TASK TO COMPLETE:
Please reproduce every one of the items below word for word, line by line.

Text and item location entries
⟨

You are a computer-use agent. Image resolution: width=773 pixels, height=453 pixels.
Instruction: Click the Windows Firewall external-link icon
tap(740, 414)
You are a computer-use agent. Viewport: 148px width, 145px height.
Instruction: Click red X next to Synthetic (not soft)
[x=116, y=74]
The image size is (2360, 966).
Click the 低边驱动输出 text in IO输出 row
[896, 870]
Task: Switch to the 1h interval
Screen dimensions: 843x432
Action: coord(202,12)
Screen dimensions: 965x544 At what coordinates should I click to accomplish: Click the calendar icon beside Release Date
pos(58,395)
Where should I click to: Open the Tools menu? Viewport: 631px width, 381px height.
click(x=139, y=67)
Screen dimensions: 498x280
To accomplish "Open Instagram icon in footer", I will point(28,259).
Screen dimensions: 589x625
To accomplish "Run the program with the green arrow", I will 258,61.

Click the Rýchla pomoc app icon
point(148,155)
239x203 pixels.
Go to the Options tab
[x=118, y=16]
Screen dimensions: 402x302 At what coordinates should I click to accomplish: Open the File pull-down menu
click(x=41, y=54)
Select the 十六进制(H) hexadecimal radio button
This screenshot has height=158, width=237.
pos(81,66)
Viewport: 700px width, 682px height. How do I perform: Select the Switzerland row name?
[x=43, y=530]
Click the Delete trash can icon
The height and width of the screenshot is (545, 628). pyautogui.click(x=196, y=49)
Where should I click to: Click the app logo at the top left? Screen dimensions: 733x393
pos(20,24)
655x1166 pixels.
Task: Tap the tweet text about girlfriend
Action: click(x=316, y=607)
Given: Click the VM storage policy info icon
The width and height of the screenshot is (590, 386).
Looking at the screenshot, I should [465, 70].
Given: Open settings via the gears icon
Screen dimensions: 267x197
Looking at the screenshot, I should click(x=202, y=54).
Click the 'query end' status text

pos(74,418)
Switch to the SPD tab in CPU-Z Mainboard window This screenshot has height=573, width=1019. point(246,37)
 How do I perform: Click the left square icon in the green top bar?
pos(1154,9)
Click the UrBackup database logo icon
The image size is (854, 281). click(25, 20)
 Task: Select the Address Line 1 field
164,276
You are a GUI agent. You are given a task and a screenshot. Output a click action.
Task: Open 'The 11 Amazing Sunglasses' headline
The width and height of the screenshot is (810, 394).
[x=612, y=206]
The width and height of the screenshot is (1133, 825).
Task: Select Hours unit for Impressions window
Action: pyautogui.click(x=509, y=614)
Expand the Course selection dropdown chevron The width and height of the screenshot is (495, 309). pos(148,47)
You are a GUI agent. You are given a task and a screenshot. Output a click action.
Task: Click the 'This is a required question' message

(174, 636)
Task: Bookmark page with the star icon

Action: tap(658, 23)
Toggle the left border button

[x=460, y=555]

⟩

RESULT BELOW:
You are a computer-use agent. Image resolution: width=773 pixels, height=453 pixels.
Instruction: Click the Windows Firewall external-link icon
tap(740, 414)
You are a computer-use agent. Viewport: 148px width, 145px height.
Instruction: Click red X next to Synthetic (not soft)
[x=116, y=74]
The image size is (2360, 966).
Click the 低边驱动输出 text in IO输出 row
[896, 870]
Task: Switch to the 1h interval
Screen dimensions: 843x432
Action: coord(202,12)
Screen dimensions: 965x544 At what coordinates should I click to accomplish: Click the calendar icon beside Release Date
pos(58,395)
Where should I click to: Open the Tools menu? Viewport: 631px width, 381px height.
click(x=139, y=67)
Screen dimensions: 498x280
To accomplish "Open Instagram icon in footer", I will point(28,259).
Screen dimensions: 589x625
To accomplish "Run the program with the green arrow", I will 258,61.

Click the Rýchla pomoc app icon
point(148,155)
239x203 pixels.
Go to the Options tab
[x=118, y=16]
Screen dimensions: 402x302 At what coordinates should I click to accomplish: Open the File pull-down menu
click(x=41, y=54)
Select the 十六进制(H) hexadecimal radio button
This screenshot has height=158, width=237.
pos(81,66)
Viewport: 700px width, 682px height. How do I perform: Select the Switzerland row name?
[x=43, y=530]
Click the Delete trash can icon
The height and width of the screenshot is (545, 628). pyautogui.click(x=196, y=49)
Where should I click to: Click the app logo at the top left? Screen dimensions: 733x393
pos(20,24)
655x1166 pixels.
Task: Tap the tweet text about girlfriend
Action: click(x=316, y=607)
Given: Click the VM storage policy info icon
The width and height of the screenshot is (590, 386).
Looking at the screenshot, I should [465, 70].
Given: Open settings via the gears icon
Screen dimensions: 267x197
Looking at the screenshot, I should click(x=202, y=54).
Click the 'query end' status text

pos(74,418)
Switch to the SPD tab in CPU-Z Mainboard window This screenshot has height=573, width=1019. point(246,37)
 How do I perform: Click the left square icon in the green top bar?
pos(1154,9)
Click the UrBackup database logo icon
The image size is (854, 281). click(25, 20)
 Task: Select the Address Line 1 field
164,276
You are a GUI agent. You are given a task and a screenshot. Output a click action.
Task: Open 'The 11 Amazing Sunglasses' headline
The width and height of the screenshot is (810, 394).
[x=612, y=206]
The width and height of the screenshot is (1133, 825).
Task: Select Hours unit for Impressions window
Action: pyautogui.click(x=509, y=614)
Expand the Course selection dropdown chevron The width and height of the screenshot is (495, 309). pos(148,47)
You are a GUI agent. You are given a task and a screenshot. Output a click action.
Task: Click the 'This is a required question' message

(174, 636)
Task: Bookmark page with the star icon

Action: tap(658, 23)
Toggle the left border button

[x=460, y=555]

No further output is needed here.